▸ ФРАГМЕНТ ДОКУМЕНТА
┄┄┄┄┄┄┄┄┄┄┄┄┄┄┄┄┄┄┄┄

Почему вообще переживание порождает понятие и почему такие-то пласты переживания всходят именно такими понятиями, точнее, почему во­обще в непонятном нам мире существуют понятия — это вопросы, на кото­рые нет ответа, и нет ответа потому, что это вопросы последние. На послед­ние же вопросы отвечают не знанием, но мудростью, т.е. отвечают не отве­тами, но погружением себя в те последние пласты духа, которые вообще не зацветают вопросами.

Согласно всему сказанному, я в том полюсе моего переживания, из ко­торого исходил и к которому возвращался, который живописал образом двух сообщающихся русл с попеременно прибывающим то в одном, то в другом притоком воды, который не терминологически определял, но лишь образно знаменовал словами о пассивности и активности, — догматически водружаю областную категорию субъект-объектного дуализма как катего­рию, господствующую над всем тем миром понятий, которым иррациональ­но расцветает этот первый полюс моего переживания, — область же эту я именую областью творчества.

Предоставляя более строгую и детальную разработку этой области сле­дующей главе этой работы, мы все же уже теперь, т.е. в результате феноме­нологического анализа, можем вполне определенно обозначить тот подле­жащий этой разработке материал, который мы мним и выдвигаем, словом творчество.

┄┄┄┄┄┄┄┄┄┄┄┄┄┄┄┄┄┄┄┄

▸ Данные об элементах и расположении текста

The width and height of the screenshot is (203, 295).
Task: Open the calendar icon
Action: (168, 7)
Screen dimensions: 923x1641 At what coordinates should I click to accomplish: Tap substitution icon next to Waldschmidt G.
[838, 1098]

┄┄┄┄┄┄┄┄┄┄┄┄┄┄┄┄┄┄┄┄

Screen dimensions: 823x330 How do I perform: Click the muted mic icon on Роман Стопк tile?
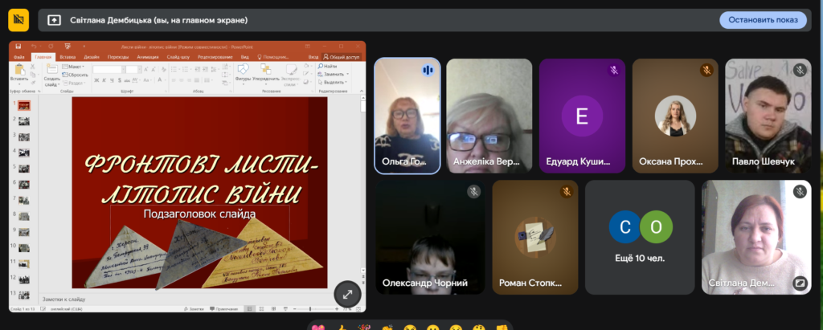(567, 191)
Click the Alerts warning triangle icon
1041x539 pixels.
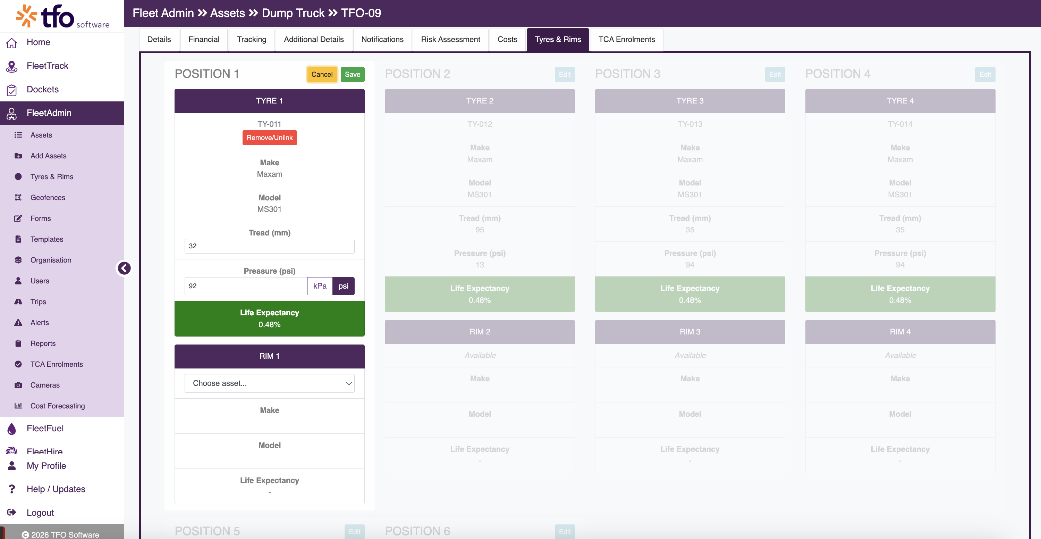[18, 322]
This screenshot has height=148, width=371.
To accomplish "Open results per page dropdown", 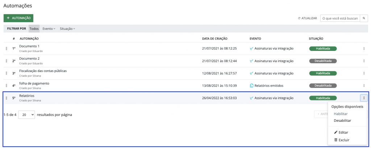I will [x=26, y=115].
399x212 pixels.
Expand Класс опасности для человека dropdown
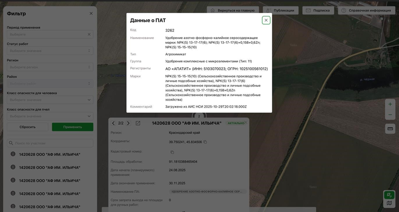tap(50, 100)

┄┄┄┄┄┄┄┄┄┄┄┄┄┄┄┄┄┄┄┄

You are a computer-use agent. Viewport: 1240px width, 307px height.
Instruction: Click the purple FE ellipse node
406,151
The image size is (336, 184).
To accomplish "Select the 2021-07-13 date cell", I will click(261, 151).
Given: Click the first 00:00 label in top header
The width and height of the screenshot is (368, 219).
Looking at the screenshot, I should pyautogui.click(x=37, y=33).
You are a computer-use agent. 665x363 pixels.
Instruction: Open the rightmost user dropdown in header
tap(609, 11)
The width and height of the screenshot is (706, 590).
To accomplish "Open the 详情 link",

┄┄┄┄┄┄┄┄┄┄┄┄┄┄┄┄┄┄┄┄

▸ ТРЕБОВАНИЯ К ЗАДАНИЮ
Подхватите рассуждение о переживании и области творчества и продолжите его сразу после последнего предложения фрагмента.

▸ ОТВЕТ НА ЗАДАНИЕ
Устанавливая в будущем понятие творчества, мы должны будем нашим научным мышлением очертить такое содержание сознания, в основе которо­го покоилась бы категория субъект-объектного дуализма, или, говоря иначе, должны будем выдвинуть содержание, безостаточно разложимое на содер­жание, мыслимое в категории субъекта, и на содержание, мыслимое в кате­гории объекта.

Далее, мы должны будем поставить вопрос о том, возможно ли распаде­ние той сферы нашего переживания, которую мы называем творчеством, на противоположности субъекта и объекта только в одном образе, или же мыс­лима возможность нескольких, отличных друг от друга образов такого распадения. За правомерность последнего предположения говорит то обстоя­тельство, что, возникая нашим вспоминающим сознанием, т.е. полюсом на­шего субъективированного «Я» над свершившимся в нас фактом некоего переживания, т.е. над полюсом нашего объективированного «Я», мы можем возникать над ним как в направлении художественного созерцания его, так и в направлении религиозного его истолкования или теоретического осмы­сливания. Разнообразие же этих функций возникновения, а тем самым субъ­ектов переживания, будет естественно определять и разнообразие объектов переживания, ибо в зависимости от того, какая часть или сторона пережива­ния определится как субъект, очертится и сущность той оставшейся части переживания, которая тем самым станет в положение объекта. Наконец, и это, быть может, самый сложный вопрос, вынужденные к до­пущению нескольких понятий субъекта и нескольких понятий объекта, а тем самым и к допущению нескольких типов противопоставления субъекта объекту, мы должны будем выдвинуть и проблему принципиальной класси­фикации этих образов оформления объекта субъектом, или, что то же самое, мы должны будем выдвинуть принципиально обоснованную классифика­цию форм творчества.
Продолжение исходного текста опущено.